EXCERPTED RECORDS:
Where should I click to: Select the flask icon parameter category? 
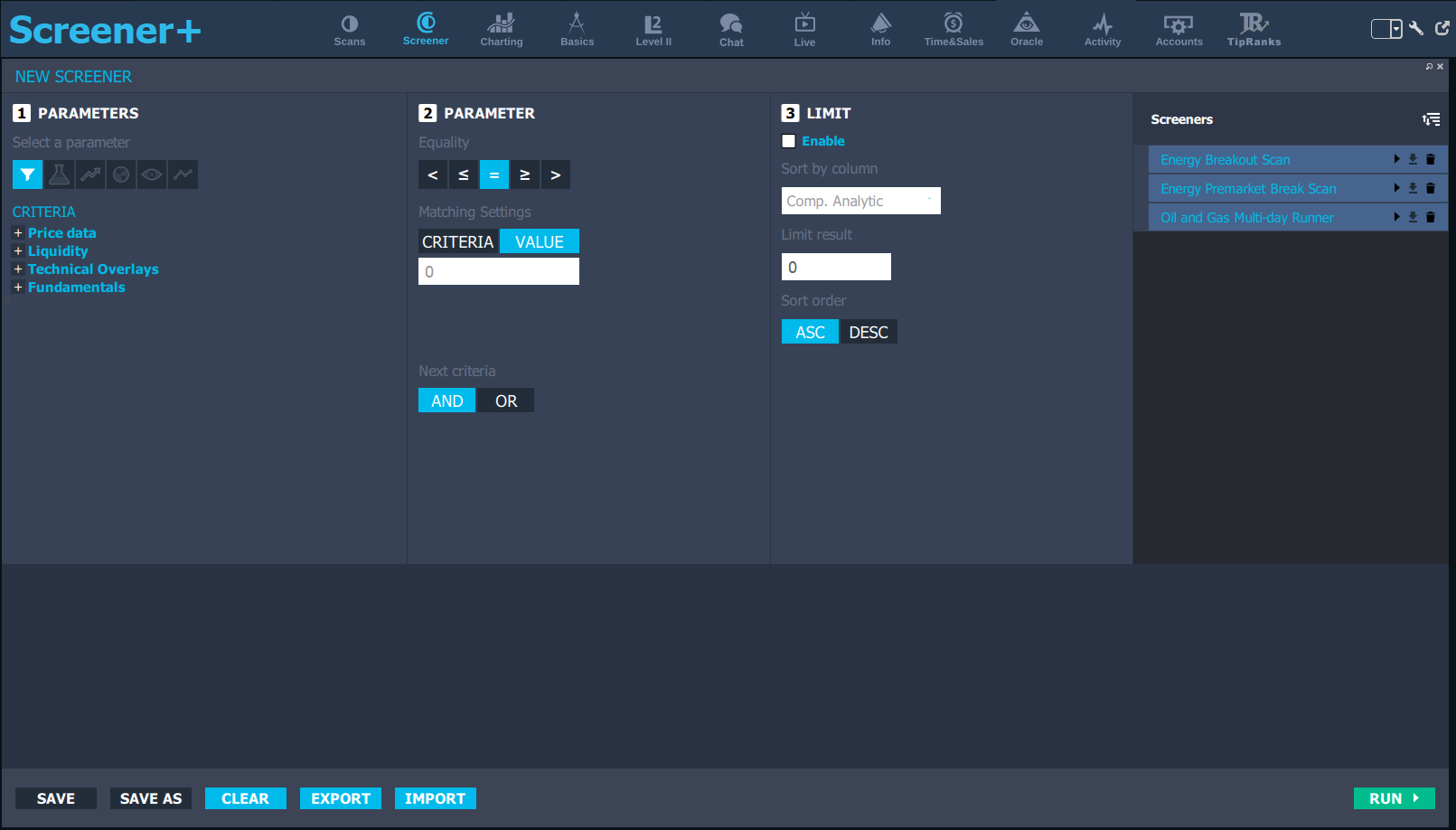(59, 174)
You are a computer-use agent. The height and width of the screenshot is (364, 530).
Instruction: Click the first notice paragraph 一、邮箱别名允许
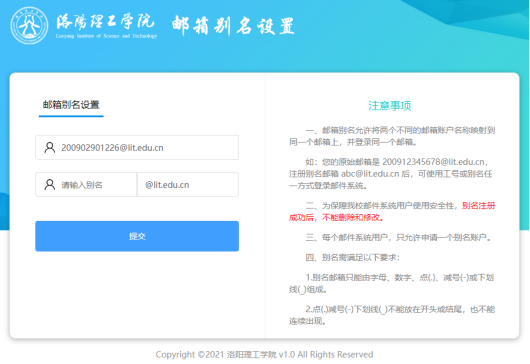[392, 136]
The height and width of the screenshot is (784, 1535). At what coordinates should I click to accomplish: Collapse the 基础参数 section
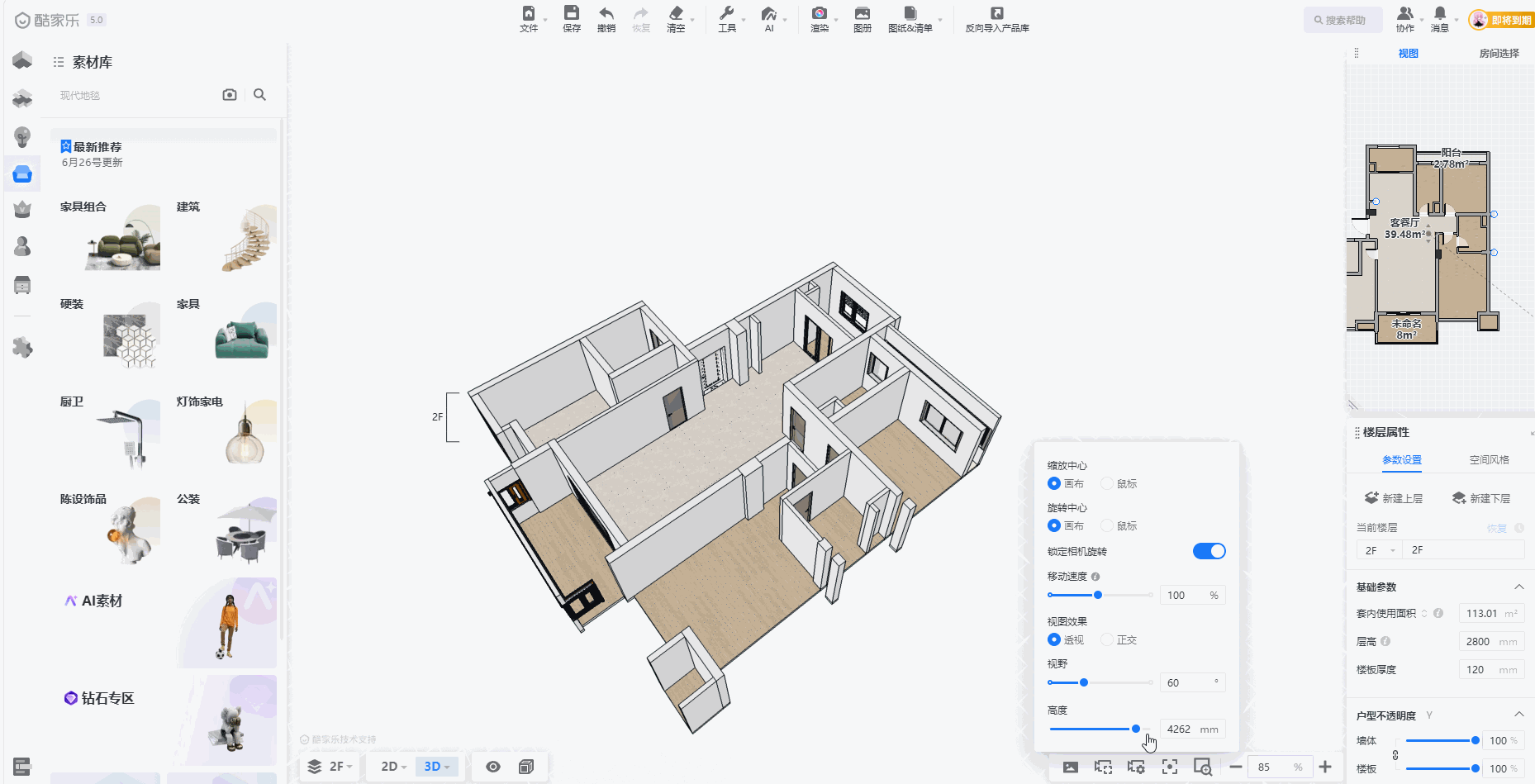click(x=1518, y=587)
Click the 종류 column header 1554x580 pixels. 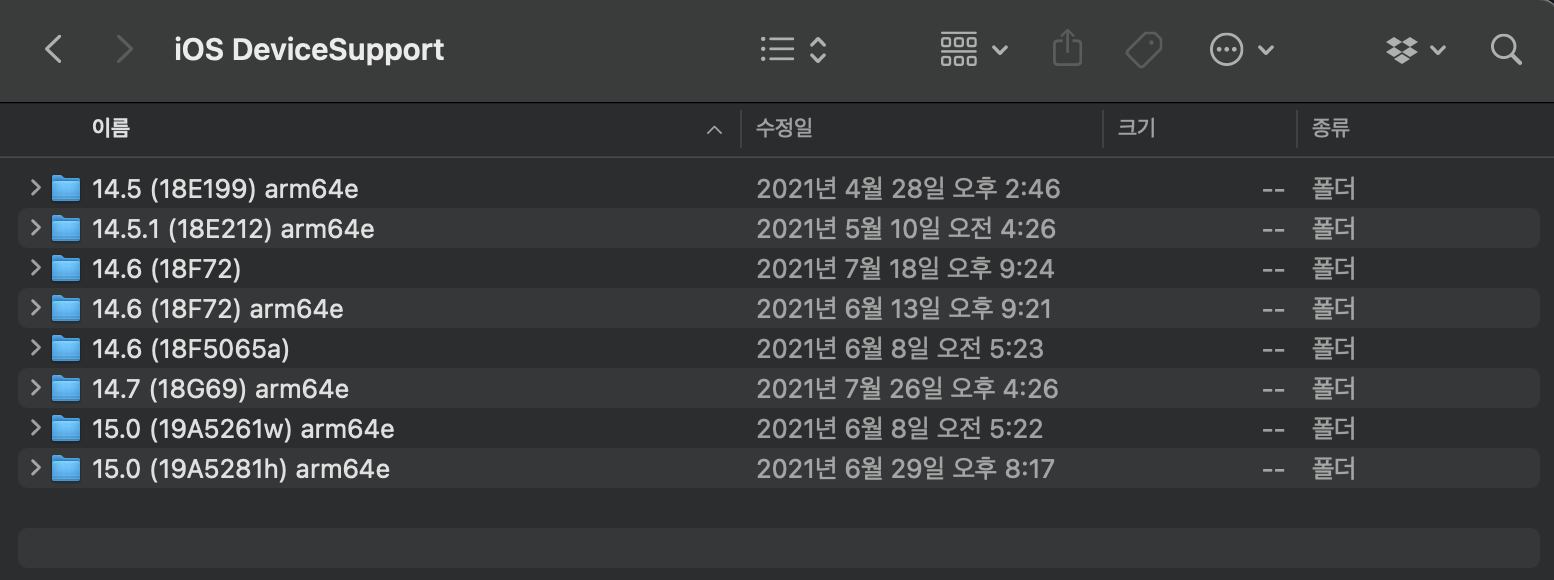[1330, 129]
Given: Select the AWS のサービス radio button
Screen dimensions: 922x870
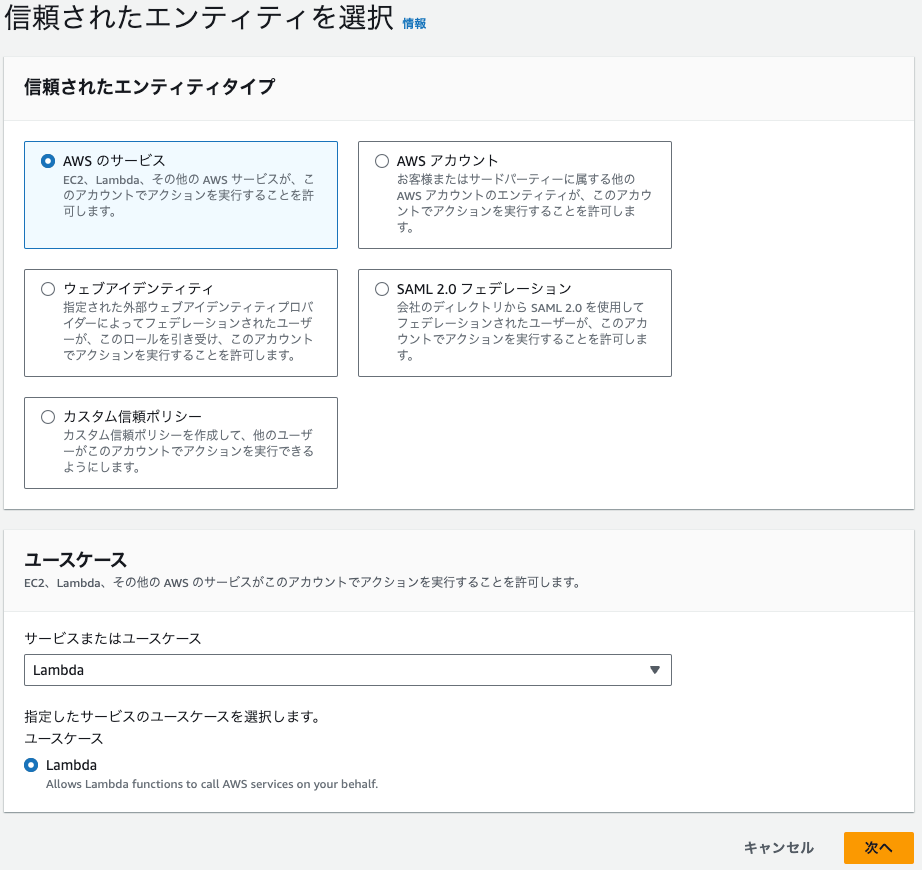Looking at the screenshot, I should point(48,161).
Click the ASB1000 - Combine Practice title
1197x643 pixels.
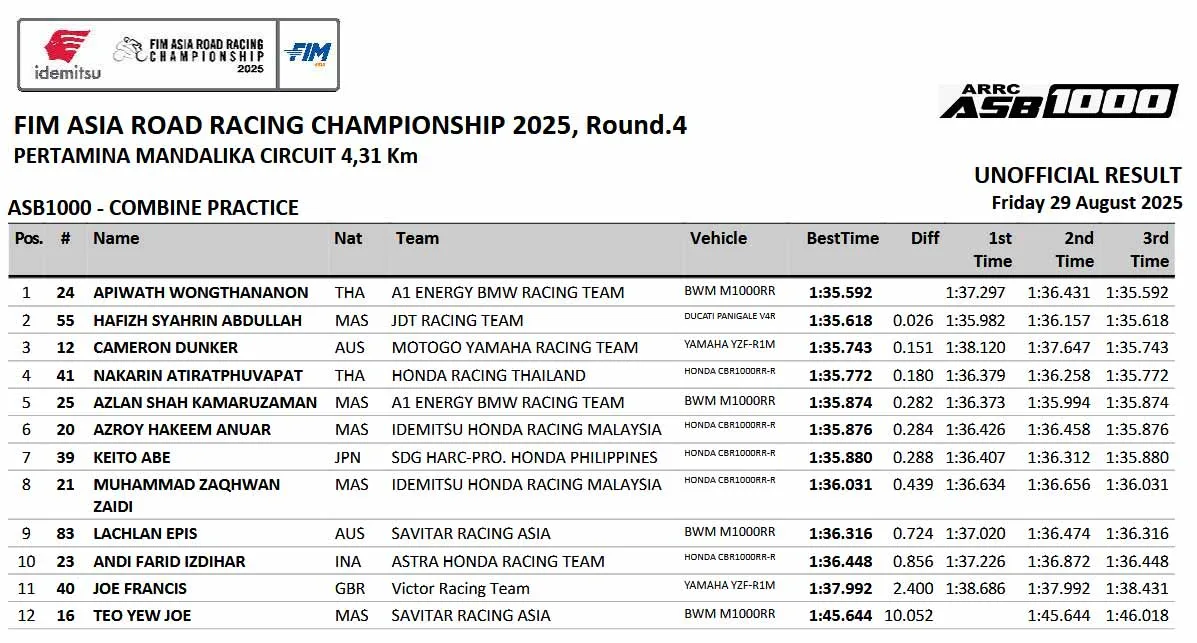(x=153, y=208)
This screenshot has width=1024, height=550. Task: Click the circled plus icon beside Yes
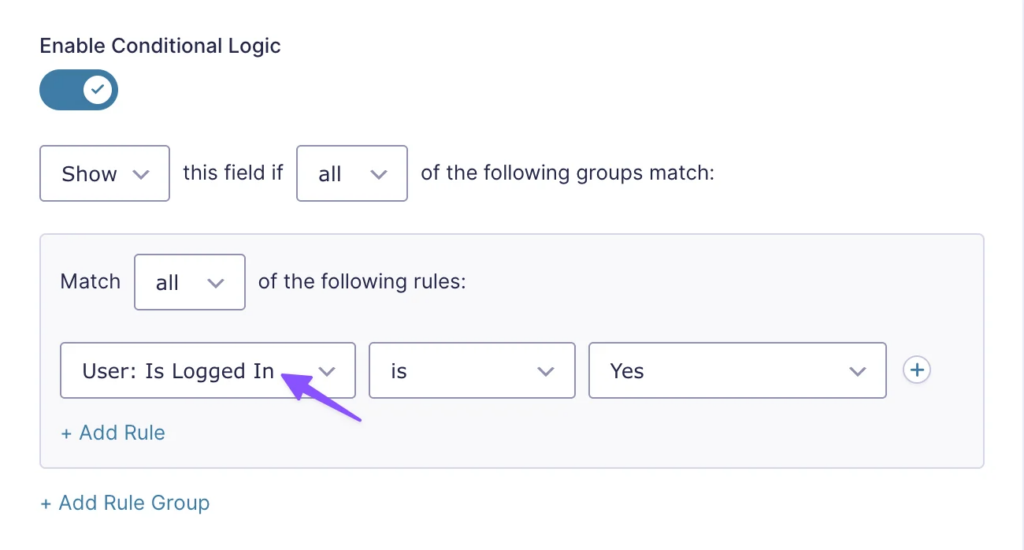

WHAT IS EXPECTED: Do not include the pictures. Quote only the lines from the line with "Click the ASB1000 - Combine Practice title" through the end of the material, both ends included, exactly.

EXPECTED ANSWER:
Click the ASB1000 - Combine Practice title
1197x643 pixels.
(x=153, y=208)
This screenshot has width=1024, height=550. Task: Click the circled plus icon beside Yes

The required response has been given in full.